Smoking is the number one cause of lung cancer and lung cancer is the leading cause of cancer related deaths in the United States. (More than breast, colorectal and prostate cancer combined!) A proper medical history should always include a smoking history and medical care should include therapies (and ongoing encouragement) to stop if a patient is still smoking. But what about screening and follow up? Despite advances in diagnosis, staging and treatment, only 18% of patients with lung cancer are still alive five years after diagnosis.There is an understandable goal by all of us to do better…
An article published in the November 6 issue of the New England Journal of Medicine has provided data that helps improve smoking mortality statistics; it demonstrates the efficacy of screening with low-dose CT scans of the lungs. The National Lung Screening Trial (NLST), enrolled more than 50,000 persons at 33 US centers. They included individuals who were 55 to 74 years of age with a smoking history of at least 30 pack years. (That means that they smoked one pack for 30 years or two packs for 15 years or, and I am not sure how one does this…3 packs for 10 years.) They included both current smokers and former smokers who had quit within the previous 15 years.

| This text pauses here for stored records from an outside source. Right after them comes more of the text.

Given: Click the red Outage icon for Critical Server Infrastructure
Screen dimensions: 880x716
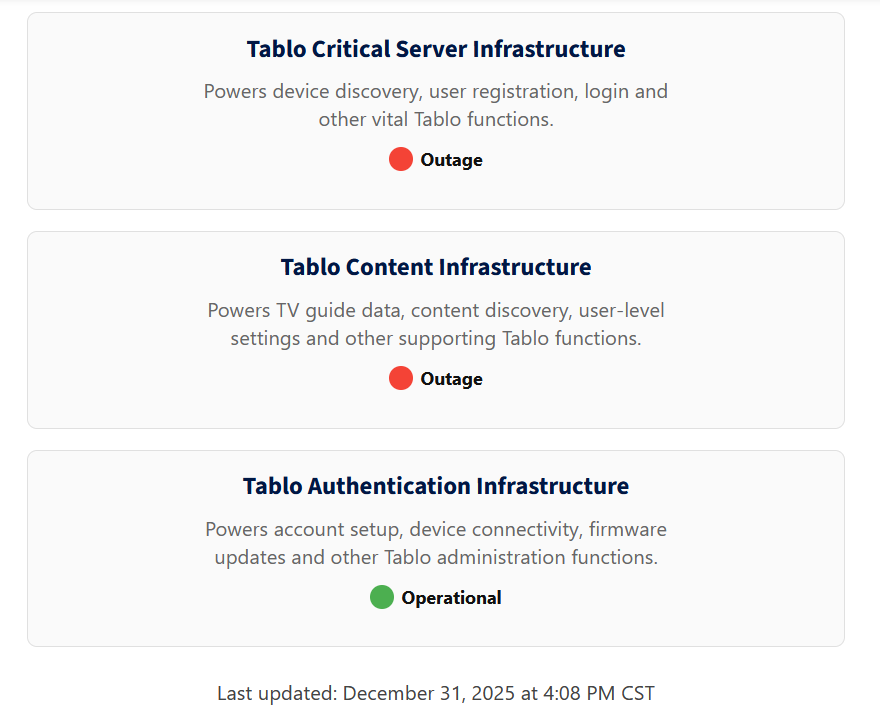Looking at the screenshot, I should coord(400,159).
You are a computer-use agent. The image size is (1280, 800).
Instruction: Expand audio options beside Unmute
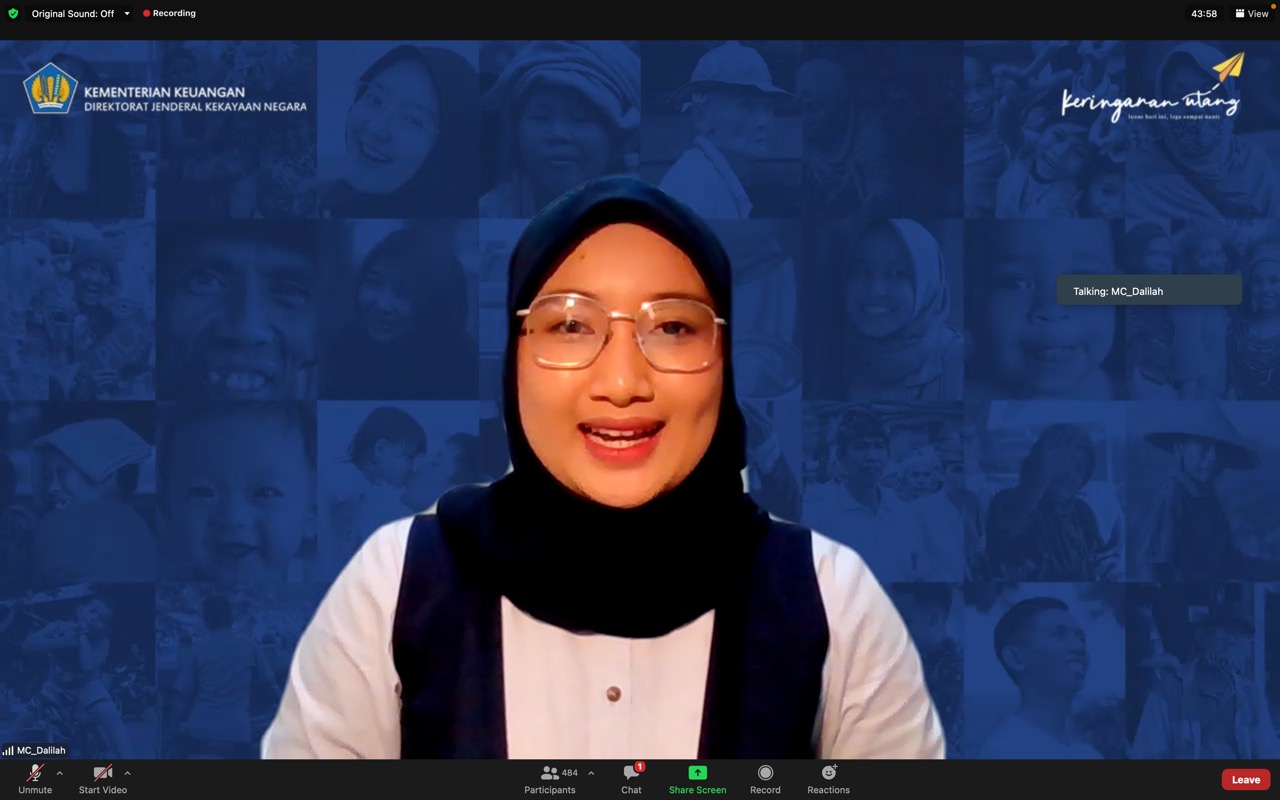click(60, 773)
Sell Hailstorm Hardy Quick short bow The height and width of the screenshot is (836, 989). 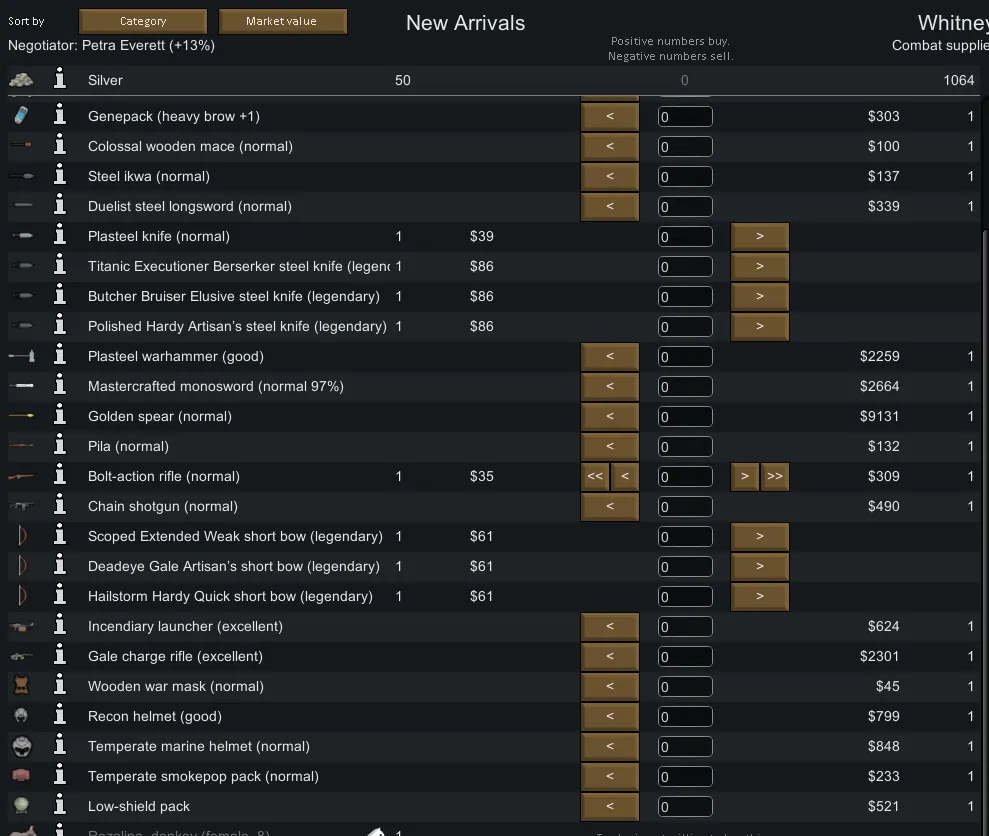click(x=759, y=596)

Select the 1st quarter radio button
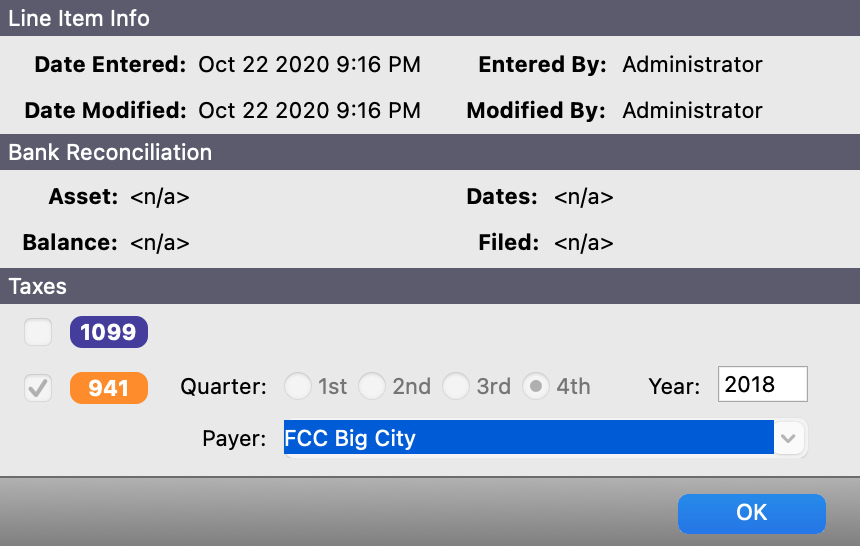pyautogui.click(x=298, y=386)
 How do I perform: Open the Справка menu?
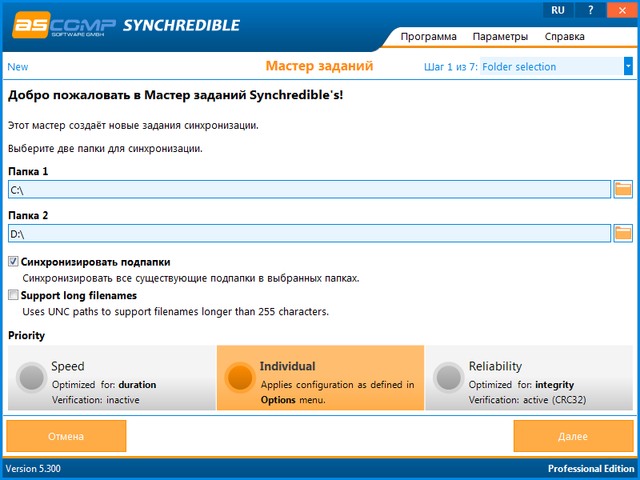(565, 37)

The findings were very significant. There was a 20% reduction in lung cancer mortality with low-dose CT scan diagnosis and treatment versus those who were diagnosed with lung cancer by simple chest x-ray. In absolute terms, this translated to approximately three fewer deaths from lung cancer per 1000 high risk persons who underwent low-dose CT scanning.This is as great a benefit as that reported for breast cancer mortality with annual mammography screening among women 50 to 59 years of age.
There were false positives…(The scan can pick up abnormalities that are not cancer). To decrease the false positive results and unnecessary biopsies and/or surgery, participants found to have a nodule were followed with additional CT screening and only when a lesion got bigger or more worrisome was a biopsy performed. In the end, relatively few of the surgeries (24%) were performed in patients who had benign nodules.
What also got my attention was the fact that screening with low-dose CT was much more cost-effective among women then among men. Scanning was also more likely to have a mortality impact in the groups with the highest risk of lung cancer such as those who were still smoking and those who were older.
And now a very recent headline: Medicare just announced that they “will cover annual screenings for lung cancer for older Americans with a long history of heavy smoking”. They “will extend coverage for CT scans to Medicare beneficiaries who smoked at least a pack a day for 30 years or the equivalent, even if they quit as long as 15 years ago”. According to their announcement the scans will be free for recipients and “the coverage would apply to beneficiaries through age 74.”
Bottom line: If you are a former smoker of the equivalent of one pack of cigarettes a day for 30 years or, heaven forbid, you are a current smoker and you’re over the age of 55, talk to your physician about getting a low dose CT scan of your lungs. Based on the recent studies and the fact that Medicare has announced that they will pay, this should be affordable (if you are not yet on Medicare) or free if you are 65 or older. Too bad the cost of future CT scans are not charged to tobacco companies every time they sell a pack of their poison!